DO THIS:
Reproduce each of the following records verbatim, without altering any character.

[Dataset excerpt]
↓↓↓

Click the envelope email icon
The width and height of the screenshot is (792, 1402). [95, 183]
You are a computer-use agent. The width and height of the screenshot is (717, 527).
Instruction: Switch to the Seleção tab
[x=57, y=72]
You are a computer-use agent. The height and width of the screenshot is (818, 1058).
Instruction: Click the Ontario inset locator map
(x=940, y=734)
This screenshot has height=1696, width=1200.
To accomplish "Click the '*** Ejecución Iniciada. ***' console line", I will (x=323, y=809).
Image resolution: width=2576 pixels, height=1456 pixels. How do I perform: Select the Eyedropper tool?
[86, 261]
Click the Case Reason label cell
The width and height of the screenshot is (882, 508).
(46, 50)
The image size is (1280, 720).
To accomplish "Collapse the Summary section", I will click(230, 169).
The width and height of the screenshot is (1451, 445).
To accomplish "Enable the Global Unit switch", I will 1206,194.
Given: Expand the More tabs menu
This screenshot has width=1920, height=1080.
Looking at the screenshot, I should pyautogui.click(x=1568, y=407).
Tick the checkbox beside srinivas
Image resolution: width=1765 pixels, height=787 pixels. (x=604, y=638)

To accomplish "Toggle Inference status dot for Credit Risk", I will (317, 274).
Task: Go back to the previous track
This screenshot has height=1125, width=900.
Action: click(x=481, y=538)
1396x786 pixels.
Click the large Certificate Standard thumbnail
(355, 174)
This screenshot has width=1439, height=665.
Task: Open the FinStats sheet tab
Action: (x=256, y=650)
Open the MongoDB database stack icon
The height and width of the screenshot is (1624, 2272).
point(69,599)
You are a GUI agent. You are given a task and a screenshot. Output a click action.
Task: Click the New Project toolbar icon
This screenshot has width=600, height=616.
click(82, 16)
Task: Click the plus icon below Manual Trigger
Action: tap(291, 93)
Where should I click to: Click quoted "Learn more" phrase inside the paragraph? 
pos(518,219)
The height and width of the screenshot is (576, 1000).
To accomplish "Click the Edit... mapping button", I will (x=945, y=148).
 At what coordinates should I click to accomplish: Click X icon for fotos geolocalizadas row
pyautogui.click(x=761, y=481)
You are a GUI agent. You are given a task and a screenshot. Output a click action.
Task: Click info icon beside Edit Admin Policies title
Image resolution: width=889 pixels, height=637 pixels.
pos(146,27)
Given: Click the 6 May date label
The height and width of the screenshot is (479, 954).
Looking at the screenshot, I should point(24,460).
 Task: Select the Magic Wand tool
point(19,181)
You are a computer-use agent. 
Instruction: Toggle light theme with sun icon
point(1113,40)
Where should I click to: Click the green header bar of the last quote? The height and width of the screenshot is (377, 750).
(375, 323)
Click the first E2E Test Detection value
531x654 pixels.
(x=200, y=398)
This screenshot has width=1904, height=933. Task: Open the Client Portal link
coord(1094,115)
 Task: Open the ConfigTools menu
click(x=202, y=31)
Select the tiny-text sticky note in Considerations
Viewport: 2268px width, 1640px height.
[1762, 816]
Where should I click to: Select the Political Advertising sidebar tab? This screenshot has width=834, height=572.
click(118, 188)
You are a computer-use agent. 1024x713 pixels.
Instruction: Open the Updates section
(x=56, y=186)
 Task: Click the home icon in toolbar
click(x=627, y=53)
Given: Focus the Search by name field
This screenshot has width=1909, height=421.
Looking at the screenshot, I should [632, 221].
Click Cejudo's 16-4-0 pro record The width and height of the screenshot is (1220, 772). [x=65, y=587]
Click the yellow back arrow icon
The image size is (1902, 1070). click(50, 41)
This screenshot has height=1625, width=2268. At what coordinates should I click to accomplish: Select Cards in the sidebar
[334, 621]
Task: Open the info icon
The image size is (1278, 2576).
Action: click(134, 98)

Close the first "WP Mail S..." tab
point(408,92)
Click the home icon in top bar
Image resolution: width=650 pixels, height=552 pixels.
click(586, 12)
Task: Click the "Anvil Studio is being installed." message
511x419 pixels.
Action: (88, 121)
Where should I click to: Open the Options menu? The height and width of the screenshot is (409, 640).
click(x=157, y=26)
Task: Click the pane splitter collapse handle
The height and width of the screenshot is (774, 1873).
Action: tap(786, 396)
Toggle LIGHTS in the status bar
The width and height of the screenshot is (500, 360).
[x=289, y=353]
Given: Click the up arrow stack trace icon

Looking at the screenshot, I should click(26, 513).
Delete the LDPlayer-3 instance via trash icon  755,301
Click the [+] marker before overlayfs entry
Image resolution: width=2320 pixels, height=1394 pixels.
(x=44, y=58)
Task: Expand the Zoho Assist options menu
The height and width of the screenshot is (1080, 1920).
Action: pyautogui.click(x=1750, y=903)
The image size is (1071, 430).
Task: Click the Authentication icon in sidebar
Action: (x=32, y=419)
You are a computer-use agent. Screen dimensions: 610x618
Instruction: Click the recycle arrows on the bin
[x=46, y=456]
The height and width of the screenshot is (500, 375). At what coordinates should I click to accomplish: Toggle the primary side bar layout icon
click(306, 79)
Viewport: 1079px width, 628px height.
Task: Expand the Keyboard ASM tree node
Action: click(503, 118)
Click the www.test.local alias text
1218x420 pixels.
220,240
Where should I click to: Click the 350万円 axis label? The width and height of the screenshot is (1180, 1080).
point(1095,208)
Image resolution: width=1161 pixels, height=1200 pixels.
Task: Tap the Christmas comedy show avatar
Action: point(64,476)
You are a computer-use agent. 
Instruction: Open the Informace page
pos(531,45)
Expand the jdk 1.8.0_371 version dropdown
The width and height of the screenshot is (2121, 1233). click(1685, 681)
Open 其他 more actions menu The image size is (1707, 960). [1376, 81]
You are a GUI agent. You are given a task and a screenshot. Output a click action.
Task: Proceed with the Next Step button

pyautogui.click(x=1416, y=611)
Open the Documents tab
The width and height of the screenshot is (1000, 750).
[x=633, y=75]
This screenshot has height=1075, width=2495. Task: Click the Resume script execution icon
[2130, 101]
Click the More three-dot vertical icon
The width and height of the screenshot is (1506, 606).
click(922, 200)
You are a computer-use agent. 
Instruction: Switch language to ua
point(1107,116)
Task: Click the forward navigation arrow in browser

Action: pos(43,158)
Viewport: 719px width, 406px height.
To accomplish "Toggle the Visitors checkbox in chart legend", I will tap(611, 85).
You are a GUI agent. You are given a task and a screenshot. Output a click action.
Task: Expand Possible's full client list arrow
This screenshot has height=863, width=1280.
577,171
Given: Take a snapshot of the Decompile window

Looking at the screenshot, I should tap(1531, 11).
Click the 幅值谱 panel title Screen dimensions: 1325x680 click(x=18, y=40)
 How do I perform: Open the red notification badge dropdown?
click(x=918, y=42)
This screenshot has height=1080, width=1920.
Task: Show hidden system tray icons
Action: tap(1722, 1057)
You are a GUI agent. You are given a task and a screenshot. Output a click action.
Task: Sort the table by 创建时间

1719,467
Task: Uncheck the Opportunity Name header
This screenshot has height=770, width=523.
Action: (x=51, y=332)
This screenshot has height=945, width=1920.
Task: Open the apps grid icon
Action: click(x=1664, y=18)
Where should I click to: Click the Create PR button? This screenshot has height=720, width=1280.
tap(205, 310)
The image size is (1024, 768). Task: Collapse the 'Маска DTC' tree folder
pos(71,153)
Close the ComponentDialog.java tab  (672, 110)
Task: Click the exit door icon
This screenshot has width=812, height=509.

↑↑↑

EXERCISE RESPONSE:
Click the envelope email icon
The width and height of the screenshot is (792, 1402). [95, 183]
You are a computer-use agent. The width and height of the screenshot is (717, 527).
Instruction: Switch to the Seleção tab
[x=57, y=72]
You are a computer-use agent. The height and width of the screenshot is (818, 1058).
Instruction: Click the Ontario inset locator map
(x=940, y=734)
This screenshot has height=1696, width=1200.
To accomplish "Click the '*** Ejecución Iniciada. ***' console line", I will (x=323, y=809).
Image resolution: width=2576 pixels, height=1456 pixels. How do I perform: Select the Eyedropper tool?
[86, 261]
Click the Case Reason label cell
The width and height of the screenshot is (882, 508).
(46, 50)
The image size is (1280, 720).
To accomplish "Collapse the Summary section", I will click(230, 169).
The width and height of the screenshot is (1451, 445).
To accomplish "Enable the Global Unit switch", I will 1206,194.
Given: Expand the More tabs menu
This screenshot has width=1920, height=1080.
Looking at the screenshot, I should pyautogui.click(x=1568, y=407).
Tick the checkbox beside srinivas
Image resolution: width=1765 pixels, height=787 pixels. (x=604, y=638)

To accomplish "Toggle Inference status dot for Credit Risk", I will (317, 274).
Task: Go back to the previous track
This screenshot has height=1125, width=900.
Action: click(x=481, y=538)
1396x786 pixels.
Click the large Certificate Standard thumbnail
(355, 174)
This screenshot has width=1439, height=665.
Task: Open the FinStats sheet tab
Action: (x=256, y=650)
Open the MongoDB database stack icon
The height and width of the screenshot is (1624, 2272).
point(69,599)
You are a GUI agent. You are given a task and a screenshot. Output a click action.
Task: Click the New Project toolbar icon
This screenshot has width=600, height=616.
click(82, 16)
Task: Click the plus icon below Manual Trigger
Action: tap(291, 93)
Where should I click to: Click quoted "Learn more" phrase inside the paragraph? 
pos(518,219)
The height and width of the screenshot is (576, 1000).
To accomplish "Click the Edit... mapping button", I will (x=945, y=148).
 At what coordinates should I click to accomplish: Click X icon for fotos geolocalizadas row
pyautogui.click(x=761, y=481)
You are a GUI agent. You are given a task and a screenshot. Output a click action.
Task: Click info icon beside Edit Admin Policies title
Image resolution: width=889 pixels, height=637 pixels.
pos(146,27)
Given: Click the 6 May date label
The height and width of the screenshot is (479, 954).
Looking at the screenshot, I should point(24,460).
 Task: Select the Magic Wand tool
point(19,181)
You are a computer-use agent. 
Instruction: Toggle light theme with sun icon
point(1113,40)
Where should I click to: Click the green header bar of the last quote? The height and width of the screenshot is (377, 750).
(375, 323)
Click the first E2E Test Detection value
531x654 pixels.
(x=200, y=398)
This screenshot has width=1904, height=933. Task: Open the Client Portal link
coord(1094,115)
 Task: Open the ConfigTools menu
click(x=202, y=31)
Select the tiny-text sticky note in Considerations
Viewport: 2268px width, 1640px height.
[1762, 816]
Where should I click to: Select the Political Advertising sidebar tab? This screenshot has width=834, height=572.
click(118, 188)
You are a computer-use agent. 1024x713 pixels.
Instruction: Open the Updates section
(x=56, y=186)
 Task: Click the home icon in toolbar
click(x=627, y=53)
Given: Focus the Search by name field
This screenshot has width=1909, height=421.
Looking at the screenshot, I should [632, 221].
Click Cejudo's 16-4-0 pro record The width and height of the screenshot is (1220, 772). [x=65, y=587]
Click the yellow back arrow icon
The image size is (1902, 1070). click(50, 41)
This screenshot has height=1625, width=2268. At what coordinates should I click to accomplish: Select Cards in the sidebar
[334, 621]
Task: Open the info icon
The image size is (1278, 2576).
Action: click(134, 98)

Close the first "WP Mail S..." tab
point(408,92)
Click the home icon in top bar
Image resolution: width=650 pixels, height=552 pixels.
click(586, 12)
Task: Click the "Anvil Studio is being installed." message
511x419 pixels.
Action: (88, 121)
Where should I click to: Open the Options menu? The height and width of the screenshot is (409, 640).
click(x=157, y=26)
Task: Click the pane splitter collapse handle
The height and width of the screenshot is (774, 1873).
Action: tap(786, 396)
Toggle LIGHTS in the status bar
The width and height of the screenshot is (500, 360).
[x=289, y=353]
Given: Click the up arrow stack trace icon

Looking at the screenshot, I should click(26, 513).
Delete the LDPlayer-3 instance via trash icon  755,301
Click the [+] marker before overlayfs entry
Image resolution: width=2320 pixels, height=1394 pixels.
(x=44, y=58)
Task: Expand the Zoho Assist options menu
The height and width of the screenshot is (1080, 1920).
Action: pyautogui.click(x=1750, y=903)
The image size is (1071, 430).
Task: Click the Authentication icon in sidebar
Action: (x=32, y=419)
You are a computer-use agent. Screen dimensions: 610x618
Instruction: Click the recycle arrows on the bin
[x=46, y=456]
The height and width of the screenshot is (500, 375). At what coordinates should I click to accomplish: Toggle the primary side bar layout icon
click(306, 79)
Viewport: 1079px width, 628px height.
Task: Expand the Keyboard ASM tree node
Action: click(503, 118)
Click the www.test.local alias text
1218x420 pixels.
220,240
Where should I click to: Click the 350万円 axis label? The width and height of the screenshot is (1180, 1080).
point(1095,208)
Image resolution: width=1161 pixels, height=1200 pixels.
Task: Tap the Christmas comedy show avatar
Action: point(64,476)
You are a computer-use agent. 
Instruction: Open the Informace page
pos(531,45)
Expand the jdk 1.8.0_371 version dropdown
The width and height of the screenshot is (2121, 1233). click(1685, 681)
Open 其他 more actions menu The image size is (1707, 960). [1376, 81]
You are a GUI agent. You are given a task and a screenshot. Output a click action.
Task: Proceed with the Next Step button

pyautogui.click(x=1416, y=611)
Open the Documents tab
The width and height of the screenshot is (1000, 750).
[x=633, y=75]
This screenshot has height=1075, width=2495. Task: Click the Resume script execution icon
[2130, 101]
Click the More three-dot vertical icon
The width and height of the screenshot is (1506, 606).
click(922, 200)
You are a computer-use agent. 
Instruction: Switch language to ua
point(1107,116)
Task: Click the forward navigation arrow in browser

Action: pos(43,158)
Viewport: 719px width, 406px height.
To accomplish "Toggle the Visitors checkbox in chart legend", I will tap(611, 85).
You are a GUI agent. You are given a task and a screenshot. Output a click action.
Task: Expand Possible's full client list arrow
This screenshot has height=863, width=1280.
577,171
Given: Take a snapshot of the Decompile window

Looking at the screenshot, I should tap(1531, 11).
Click the 幅值谱 panel title Screen dimensions: 1325x680 click(x=18, y=40)
 How do I perform: Open the red notification badge dropdown?
click(x=918, y=42)
This screenshot has height=1080, width=1920.
Task: Show hidden system tray icons
Action: tap(1722, 1057)
You are a GUI agent. You are given a task and a screenshot. Output a click action.
Task: Sort the table by 创建时间

1719,467
Task: Uncheck the Opportunity Name header
This screenshot has height=770, width=523.
Action: (x=51, y=332)
This screenshot has height=945, width=1920.
Task: Open the apps grid icon
Action: click(x=1664, y=18)
Where should I click to: Click the Create PR button? This screenshot has height=720, width=1280.
tap(205, 310)
The image size is (1024, 768). Task: Collapse the 'Маска DTC' tree folder
pos(71,153)
Close the ComponentDialog.java tab  (672, 110)
Task: Click the exit door icon
This screenshot has width=812, height=509.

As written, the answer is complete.